# [Metin]

Muhammed Ali: Bir Boksörden Fazlası, Bir Sembol

Kategori: İz Bırakanlar | 0

Muhammed Ali: Bir Boksörden Fazlası, Bir Sembol

Muhammed Ali, doğum adıyla Cassius Marcellus Clay Jr., 17 Ocak 1942’de Kentucky, Louisville’de doğdu. Afro-Amerikan ve İrlanda kökenlerine sahip olan Ali, 12 yaşında boksla tanışarak kısa sürede yeteneklerini gösterdi. National AAU ve Altın Eldiven Şampiyonası gibi yarışmalara katılarak amatör boks dünyasında yer edindi. 1960’ta Roma Olimpiyatları’nda hafif ağır sıklet kategorisinde altın madalya kazandığında henüz 18 yaşındaydı ve bu başarı onun dünya çapında tanınmasının ilk adımı oldu.

1964 yılında 22 yaşındayken Sonny Liston’u yenip dünya şampiyonu oldu. Bu zaferin hemen ardından İslam’ı seçtiğini açıkladı ve Cassius Clay olan adını Muhammed Ali olarak değiştirdi. Müslüman kimliğine duyduğu saygıdan ötürü, ünlü Hollywood Bulvarı’nda isminin zemine değil, duvara asılmasını istemiş ve “Ben Peygamber’in (sav) ismini taşıyorum, bu sebeple insanların bu ismin üstünde gezmesine müsaade edemem” diyerek bu kararını açıklamıştır. Hollywood Bulvarı’nda duvarda yer alan tek isim onun ismidir.

Muhammed Ali, hem sportif başarısıyla hem de siyasi ve toplumsal duruşuyla efsaneleşmiş bir isimdir. Vietnam Savaşı’na katılmayı reddederek, “Vietnamlılar bana hiçbir kötülük yapmadı ki onlarla savaşayım,” demiş ve bu kararı onu hem cezalandırılmaya hem de itibarsızlaştırılmaya maruz bırakmıştır. Bu nedenle 5 yıl hapis cezasına ve 10.000 dolar para cezasına çarptırılmış, lisansı ve pasaportu iptal edilmiştir. Ancak bu zor dönemde bile Ali, kararlılığından ödün vermemiş, üniversitelerde konferanslar vererek geçimini sağlamış ve Amerika’daki Müslüman topluluklara destek olmuştur. Nihayetinde 1970 yılında davayı kazandı ve ringlere döndü.

Muhammed Ali’nin kariyerinde 1971’de Joe Frazier’le yaptığı ve “Asrın Maçı” olarak anılan karşılaşma, onun ringlerde yaşadığı ilk yenilgiydi. Ancak Ali, bu kaybı telafi etmeye kararlıydı ve azimle çalışarak Ken Norton ve Joe Frazier gibi isimlerle yaptığı rövanş maçlarını kazandı. 1974 yılında George Foreman ile Zaire’de yaptığı maçta, herkesin favorisi olan rakibini yenerek dünya şampiyonu unvanını yeniden kazandı. Bu zafer, Ali’nin stratejik zekâsını ve azmini ortaya koyarken, onun “Ringlerin Kralı” olarak anılmasına da yol açtı.

# [Kısa görev]
Muhammed Ali hakkındaki metne göre Ali, 1960 Roma Olimpiyatları'nda altın madalya kazandığında kaç yaşındaydı? Bundan sonraki satırlar metinle bağlantısı olmayan ayrı bir malzemedir.

# [Ham satırlar]
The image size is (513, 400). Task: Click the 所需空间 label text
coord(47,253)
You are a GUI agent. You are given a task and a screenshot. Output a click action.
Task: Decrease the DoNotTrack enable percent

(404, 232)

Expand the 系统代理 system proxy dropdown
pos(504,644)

* * *

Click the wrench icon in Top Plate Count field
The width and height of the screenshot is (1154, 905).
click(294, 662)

# [Alıştırma çözümü]
18 yaşındaydı.